• ACTION ITEM
Your answer should hold exactly the lines beginning with the one that contains "This screenshot has width=644, height=364." and ending with the last line of the material, both included. Leave every picture out.

• SUPPLIED INFORMATION
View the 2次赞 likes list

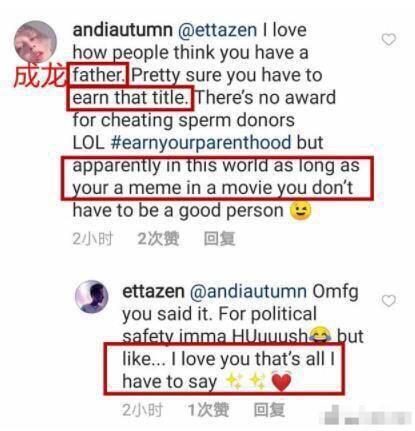point(158,239)
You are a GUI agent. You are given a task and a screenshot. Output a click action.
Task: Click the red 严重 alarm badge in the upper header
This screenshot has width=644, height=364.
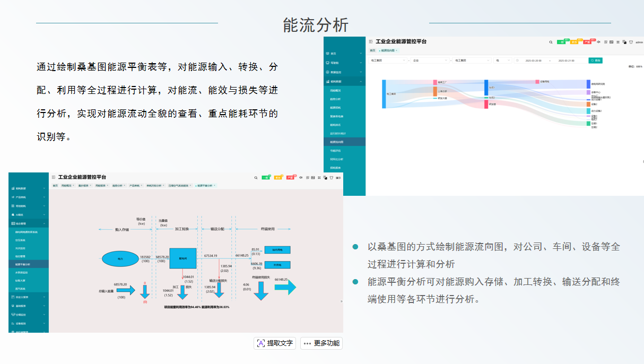pyautogui.click(x=586, y=42)
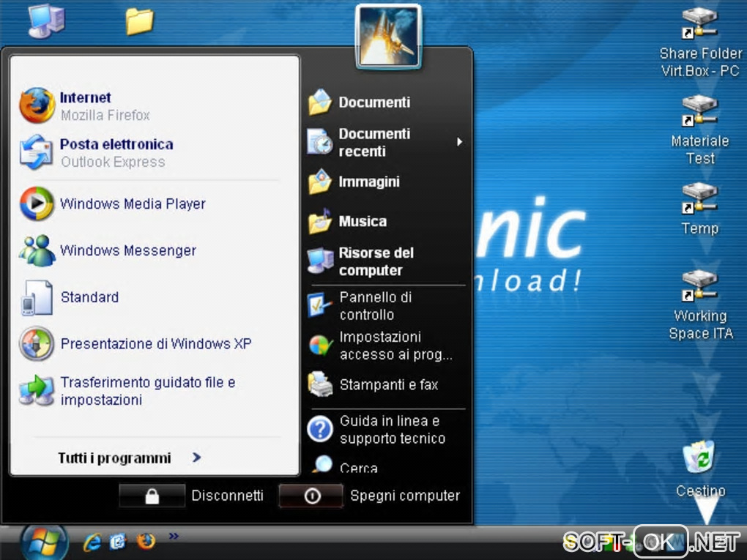Screen dimensions: 747x560
Task: Click the Disconnetti button
Action: pos(152,496)
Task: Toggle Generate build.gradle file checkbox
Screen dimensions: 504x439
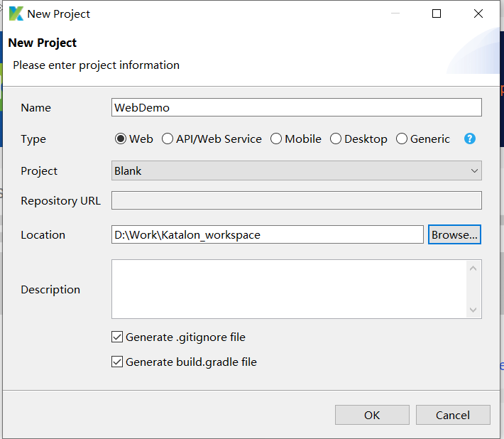Action: 117,362
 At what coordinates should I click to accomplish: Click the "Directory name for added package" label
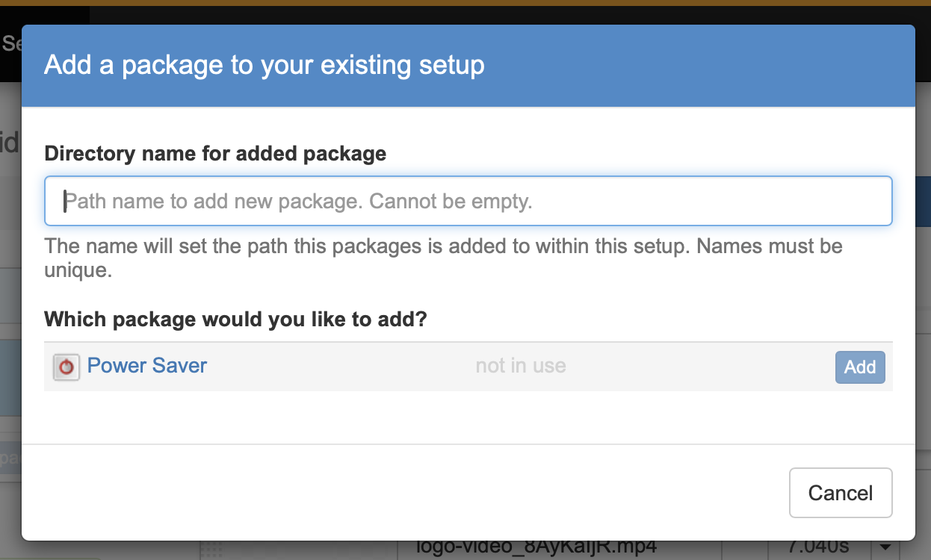(215, 154)
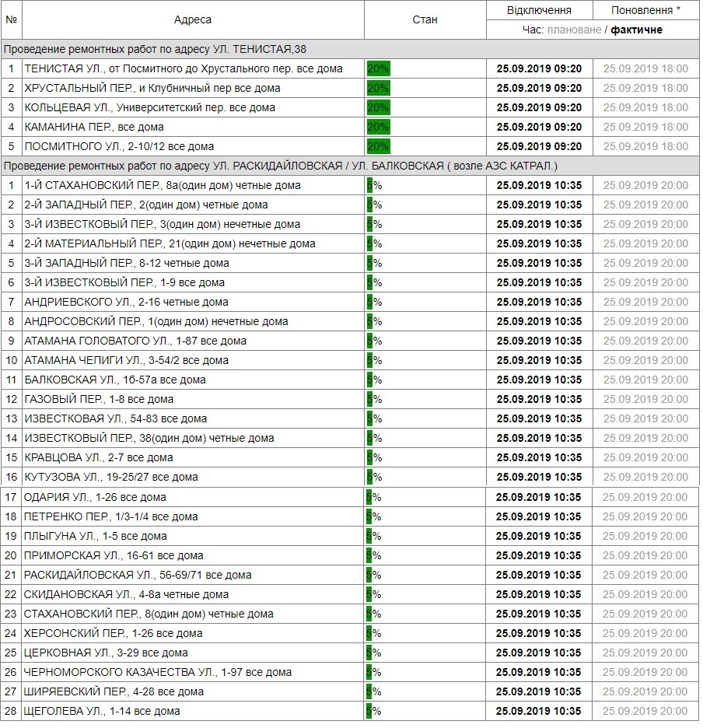Click the 'плановане / фактичне' time legend
The width and height of the screenshot is (703, 728).
(x=593, y=30)
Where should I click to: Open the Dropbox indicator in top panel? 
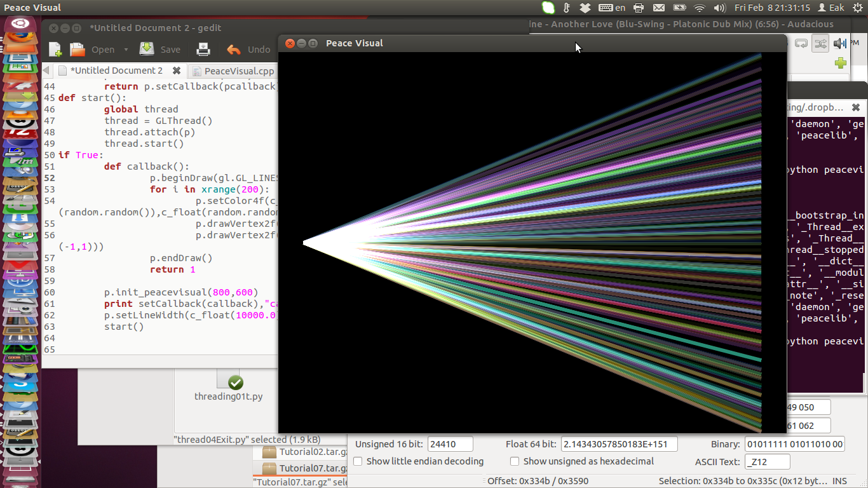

• EXERCISE OUTPUT
This screenshot has width=644, height=364.
pyautogui.click(x=586, y=42)
Screen dimensions: 747x560
Task: Click the Disconnetti button
Action: pos(152,496)
Task: Toggle Generate build.gradle file checkbox
Screen dimensions: 504x439
Action: 117,362
 At what coordinates should I click to accomplish: Click the "Directory name for added package" label
(215, 154)
Click the 'плановане / фактичне' time legend
The width and height of the screenshot is (703, 728).
(x=593, y=30)
Where should I click to: Open the Dropbox indicator in top panel? 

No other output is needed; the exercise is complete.